The broader context here reveals familiar patterns from other solid-state technology transitions. We have seen this dynamic before, when solid-state drives began displacing mechanical hard drives in the late 2000s—initial skepticism about cost and performance gave way to rapid adoption once manufacturing scaled and the technology's inherent advantages became clear in real-world deployments.

Technical Challenges and Implementation Timeline

Converting laboratory demonstrations into commercial cooling systems requires solving integration challenges around heat exchangers, pressure systems, and control mechanisms. Traditional vapor compression systems benefit from decades of engineering optimization and supply chain maturity. Barocaloric systems must achieve comparable cost structures while delivering the promised efficiency gains.

The pressure cycling mechanisms represent a particular engineering focus. Unlike the continuous operation of conventional compressors, barocaloric cooling requires precisely controlled pressure application and release across the plastic crystal materials. This demands new approaches to system design, component materials, and control algorithms.

Market Context and Adoption Pathways

Cooling and heating account for around 40% of global energy consumption, creating substantial market opportunities for efficiency improvements. The addressable market spans residential HVAC systems, commercial refrigeration, data center cooling, and industrial process cooling—each with distinct performance requirements and adoption timelines.

Data centers present an particularly attractive initial market. Operators already prioritize energy efficiency for operational cost reasons, possess technical expertise to evaluate new cooling approaches, and often have the capital budget to invest in higher-efficiency systems with longer payback periods. The controlled environment and predictable thermal loads also simplify the engineering challenges compared to variable residential applications.

Looking at what this means for technology adoption, early implementations will likely focus on applications where the environmental benefits justify any cost premium, before scaling drives down manufacturing costs for broader market penetration. This follows the established pattern for energy efficiency technologies across sectors.

Industry Positioning and Competition

Barocal enters a cooling technology landscape with multiple emerging approaches competing against entrenched vapor compression systems.

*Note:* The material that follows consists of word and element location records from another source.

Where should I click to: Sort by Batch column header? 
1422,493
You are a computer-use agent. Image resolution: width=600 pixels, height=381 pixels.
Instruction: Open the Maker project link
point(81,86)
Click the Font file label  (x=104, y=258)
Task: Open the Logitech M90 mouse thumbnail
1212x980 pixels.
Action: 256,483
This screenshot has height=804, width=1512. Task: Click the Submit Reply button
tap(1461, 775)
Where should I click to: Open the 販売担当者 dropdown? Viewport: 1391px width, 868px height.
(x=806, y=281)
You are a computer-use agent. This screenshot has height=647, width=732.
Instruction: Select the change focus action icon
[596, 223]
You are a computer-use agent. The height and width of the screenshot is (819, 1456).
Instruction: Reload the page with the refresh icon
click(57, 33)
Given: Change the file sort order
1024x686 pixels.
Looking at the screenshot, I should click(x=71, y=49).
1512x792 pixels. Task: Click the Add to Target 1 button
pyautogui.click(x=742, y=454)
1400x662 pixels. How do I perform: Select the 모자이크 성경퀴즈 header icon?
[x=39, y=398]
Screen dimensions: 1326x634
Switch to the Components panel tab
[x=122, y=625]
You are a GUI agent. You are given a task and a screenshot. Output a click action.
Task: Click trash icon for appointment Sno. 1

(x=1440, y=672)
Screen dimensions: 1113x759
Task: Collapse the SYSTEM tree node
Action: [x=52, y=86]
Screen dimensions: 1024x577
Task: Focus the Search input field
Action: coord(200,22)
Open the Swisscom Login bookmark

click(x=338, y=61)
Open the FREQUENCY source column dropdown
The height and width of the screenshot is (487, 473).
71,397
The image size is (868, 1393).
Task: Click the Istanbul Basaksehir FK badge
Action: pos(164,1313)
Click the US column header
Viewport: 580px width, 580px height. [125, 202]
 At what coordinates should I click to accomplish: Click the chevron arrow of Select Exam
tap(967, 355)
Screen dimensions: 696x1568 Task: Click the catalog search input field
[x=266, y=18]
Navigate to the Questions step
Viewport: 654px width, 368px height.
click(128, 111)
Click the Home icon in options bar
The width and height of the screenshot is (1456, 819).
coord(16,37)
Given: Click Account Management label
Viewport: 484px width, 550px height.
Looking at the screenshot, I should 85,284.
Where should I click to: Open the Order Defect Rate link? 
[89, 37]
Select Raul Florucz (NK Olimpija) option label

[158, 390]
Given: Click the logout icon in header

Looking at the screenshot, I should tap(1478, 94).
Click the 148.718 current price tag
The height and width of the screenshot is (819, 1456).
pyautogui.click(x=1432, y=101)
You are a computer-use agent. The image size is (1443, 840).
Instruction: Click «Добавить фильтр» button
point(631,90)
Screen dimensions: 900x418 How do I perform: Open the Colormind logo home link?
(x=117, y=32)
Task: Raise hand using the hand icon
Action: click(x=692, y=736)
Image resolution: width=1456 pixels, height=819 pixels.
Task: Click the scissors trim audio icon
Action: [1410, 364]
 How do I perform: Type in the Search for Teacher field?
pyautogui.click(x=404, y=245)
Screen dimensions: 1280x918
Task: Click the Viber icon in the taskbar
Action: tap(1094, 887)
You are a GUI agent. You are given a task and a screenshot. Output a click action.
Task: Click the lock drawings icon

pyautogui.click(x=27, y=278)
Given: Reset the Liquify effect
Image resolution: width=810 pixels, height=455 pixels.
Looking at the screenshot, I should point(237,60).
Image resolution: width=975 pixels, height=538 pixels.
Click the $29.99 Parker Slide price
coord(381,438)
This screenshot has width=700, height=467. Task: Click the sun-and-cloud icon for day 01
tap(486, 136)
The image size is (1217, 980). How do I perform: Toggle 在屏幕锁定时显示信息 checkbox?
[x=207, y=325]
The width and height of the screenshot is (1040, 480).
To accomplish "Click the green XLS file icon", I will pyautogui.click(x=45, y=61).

Magnetic refrigeration, thermoelectric cooling, and other solid-state methods each target specific segments of the broader cooling market. The success of any alternative technology depends not only on thermodynamic performance but also on manufacturing scalability, maintenance requirements, and integration complexity.

The Cambridge pedigree and academic research foundation provide credibility, but commercial success requires executing the transition from laboratory prototypes to manufacturing-ready products. The TERA-Award funding provides capital for this development phase, though achieving price parity with conventional systems remains the critical milestone for mass market adoption.

Worth flagging: the cooling industry has historically been conservative in adopting new technologies due to reliability requirements and established supply chains. Even superior alternatives face lengthy adoption cycles as manufacturers, installers, and end users gain confidence in new approaches. Barocal's challenge lies not only in proving technical superiority but in building the ecosystem partnerships necessary for commercial deployment at scale.